In [2]:
%matplotlib inline
import matplotlib
import matplotlib.pyplot as plt
matplotlib.pyplot.gray()
import numpy as np
import theano
import theano.tensor as T
rng = np.random.RandomState(42)
import sys
import time
theano.config.floatX = 'float32'
We will make heavy use of the resources in the Theano deep learning tutorial. We have it integrated into our git repository as a submodule. You can clone the git repository by doing the following steps:
(be sure to include the --recursive
or you won't get the Theano deep learning tutorial)

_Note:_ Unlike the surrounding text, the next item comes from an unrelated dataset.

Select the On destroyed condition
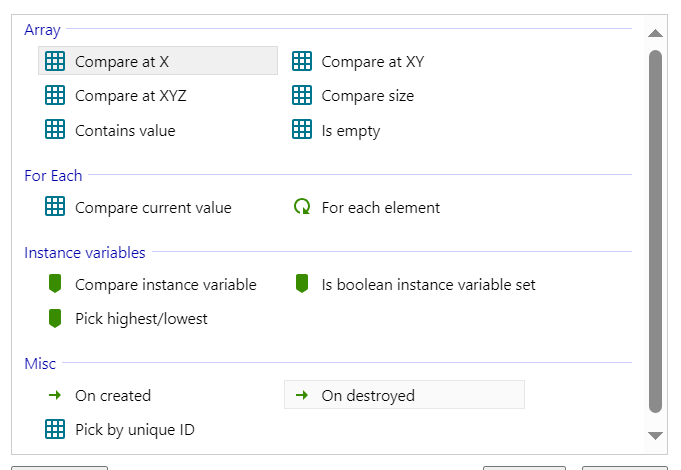Screen dimensions: 681x470 tap(404, 395)
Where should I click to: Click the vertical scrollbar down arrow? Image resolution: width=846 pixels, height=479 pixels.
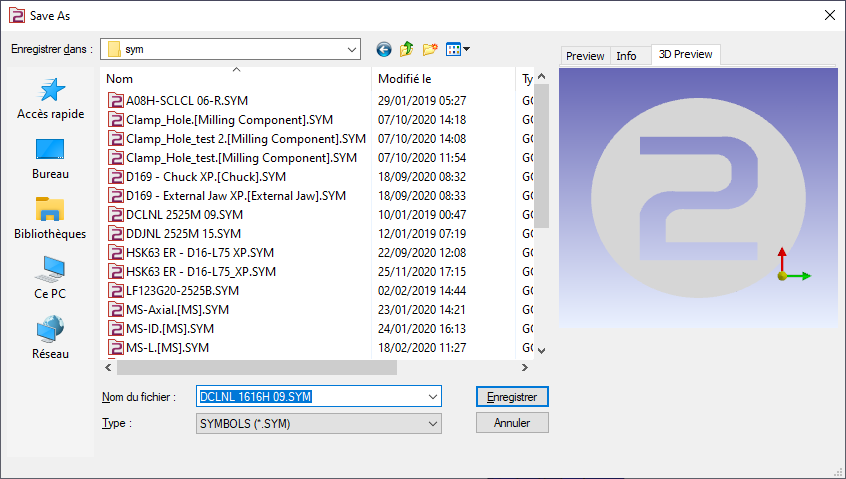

git clone --recursive https://github.com/graphific/DL-Meetup-intro.git
If you already cloned the repository, but the DeepLearningTutorial
folder is empty, you need to checkout the submodule. Make sure you are in the folder DL-Meetup-intro
and then execute the following command:
git submodule update --init --recursive
Now we have to add this directory to the PythonPath. Depending on the location of your git repository you might have to change this path.
In [3]:
#be sure to include Lisa lab code to make it easier for us:
sys.path.insert(1,'./DeepLearningTutorials/code')
#sys.path
In [5]:
#load MNIST dataset
from logistic_sgd import load_data
dataset='mnist.pkl.gz'
## If not already cached this function actually downloads the data
datasets = load_data(dataset)
train_set_x, train_set_y = datasets[0]
valid_set_x, valid_set_y = datasets[1]
test_set_x, test_set_y = datasets[2]
If you get an error here like "ImportError: No module named logistic_sgd"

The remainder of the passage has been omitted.